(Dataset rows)
______
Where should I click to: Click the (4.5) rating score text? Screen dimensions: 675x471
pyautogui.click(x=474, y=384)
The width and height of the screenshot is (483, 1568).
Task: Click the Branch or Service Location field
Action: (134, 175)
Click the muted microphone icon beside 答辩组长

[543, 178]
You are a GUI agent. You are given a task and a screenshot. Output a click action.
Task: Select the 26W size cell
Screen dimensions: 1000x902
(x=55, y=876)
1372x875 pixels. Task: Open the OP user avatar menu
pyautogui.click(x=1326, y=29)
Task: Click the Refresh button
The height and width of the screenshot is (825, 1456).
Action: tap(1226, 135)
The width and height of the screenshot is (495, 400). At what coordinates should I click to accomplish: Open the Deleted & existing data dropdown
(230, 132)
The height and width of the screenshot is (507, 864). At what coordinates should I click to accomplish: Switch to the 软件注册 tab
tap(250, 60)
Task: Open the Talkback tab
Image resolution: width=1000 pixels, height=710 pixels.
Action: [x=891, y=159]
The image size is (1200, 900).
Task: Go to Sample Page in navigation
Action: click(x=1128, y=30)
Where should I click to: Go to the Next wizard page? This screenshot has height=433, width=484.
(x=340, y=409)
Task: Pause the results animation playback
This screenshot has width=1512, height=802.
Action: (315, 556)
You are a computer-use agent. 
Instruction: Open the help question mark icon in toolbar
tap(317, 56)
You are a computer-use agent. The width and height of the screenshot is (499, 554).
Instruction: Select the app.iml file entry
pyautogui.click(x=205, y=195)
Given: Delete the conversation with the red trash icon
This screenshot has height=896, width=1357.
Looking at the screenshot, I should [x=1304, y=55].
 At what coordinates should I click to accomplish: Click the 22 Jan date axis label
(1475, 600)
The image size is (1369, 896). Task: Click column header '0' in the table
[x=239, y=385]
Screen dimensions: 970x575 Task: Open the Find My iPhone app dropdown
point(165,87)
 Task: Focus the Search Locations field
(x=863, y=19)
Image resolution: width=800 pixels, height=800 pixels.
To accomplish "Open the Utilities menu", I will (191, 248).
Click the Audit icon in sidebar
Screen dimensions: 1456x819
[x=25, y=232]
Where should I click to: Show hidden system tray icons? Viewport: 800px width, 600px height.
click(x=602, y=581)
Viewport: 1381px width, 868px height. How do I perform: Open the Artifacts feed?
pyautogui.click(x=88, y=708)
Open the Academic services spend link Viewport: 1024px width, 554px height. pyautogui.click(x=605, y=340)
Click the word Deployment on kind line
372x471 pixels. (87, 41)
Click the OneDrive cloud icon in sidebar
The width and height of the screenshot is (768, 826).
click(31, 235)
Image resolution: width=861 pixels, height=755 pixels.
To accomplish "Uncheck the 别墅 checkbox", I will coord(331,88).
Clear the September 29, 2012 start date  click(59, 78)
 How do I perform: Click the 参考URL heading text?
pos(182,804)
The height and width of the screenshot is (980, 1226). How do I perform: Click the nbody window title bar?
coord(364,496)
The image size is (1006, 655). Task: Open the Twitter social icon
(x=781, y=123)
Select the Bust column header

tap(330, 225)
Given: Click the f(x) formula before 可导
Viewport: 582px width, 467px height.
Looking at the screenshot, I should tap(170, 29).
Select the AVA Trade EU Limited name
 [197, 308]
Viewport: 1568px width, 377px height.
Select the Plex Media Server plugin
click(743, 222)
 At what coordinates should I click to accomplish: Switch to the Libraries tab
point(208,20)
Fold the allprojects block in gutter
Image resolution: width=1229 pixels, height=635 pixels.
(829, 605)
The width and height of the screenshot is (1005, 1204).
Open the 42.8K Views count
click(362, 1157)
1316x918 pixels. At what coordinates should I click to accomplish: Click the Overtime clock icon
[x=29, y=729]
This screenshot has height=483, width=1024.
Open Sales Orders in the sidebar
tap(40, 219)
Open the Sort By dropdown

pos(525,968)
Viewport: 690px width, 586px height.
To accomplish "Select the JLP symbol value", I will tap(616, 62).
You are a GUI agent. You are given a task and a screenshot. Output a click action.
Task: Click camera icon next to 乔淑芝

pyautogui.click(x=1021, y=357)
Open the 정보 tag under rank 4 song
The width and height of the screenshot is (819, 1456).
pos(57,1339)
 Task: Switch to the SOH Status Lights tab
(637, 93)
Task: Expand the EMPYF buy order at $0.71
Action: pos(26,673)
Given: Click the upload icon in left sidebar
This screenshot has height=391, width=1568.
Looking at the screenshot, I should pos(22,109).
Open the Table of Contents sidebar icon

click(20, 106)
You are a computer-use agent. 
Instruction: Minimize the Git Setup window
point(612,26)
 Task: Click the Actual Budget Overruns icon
______
* [What this task involves] Reproduce the records from the line containing "Given: Click the f(x) formula before 可导" through the line containing "[x=29, y=729]", substituting "Display" for "Viewport" and leaving everything else unchanged.

* [Response to the task]
Given: Click the f(x) formula before 可导
Display: 582px width, 467px height.
Looking at the screenshot, I should tap(170, 29).
Select the AVA Trade EU Limited name
 [197, 308]
Display: 1568px width, 377px height.
Select the Plex Media Server plugin
click(743, 222)
 At what coordinates should I click to accomplish: Switch to the Libraries tab
point(208,20)
Fold the allprojects block in gutter
Image resolution: width=1229 pixels, height=635 pixels.
(829, 605)
The width and height of the screenshot is (1005, 1204).
Open the 42.8K Views count
click(362, 1157)
1316x918 pixels. At what coordinates should I click to accomplish: Click the Overtime clock icon
[x=29, y=729]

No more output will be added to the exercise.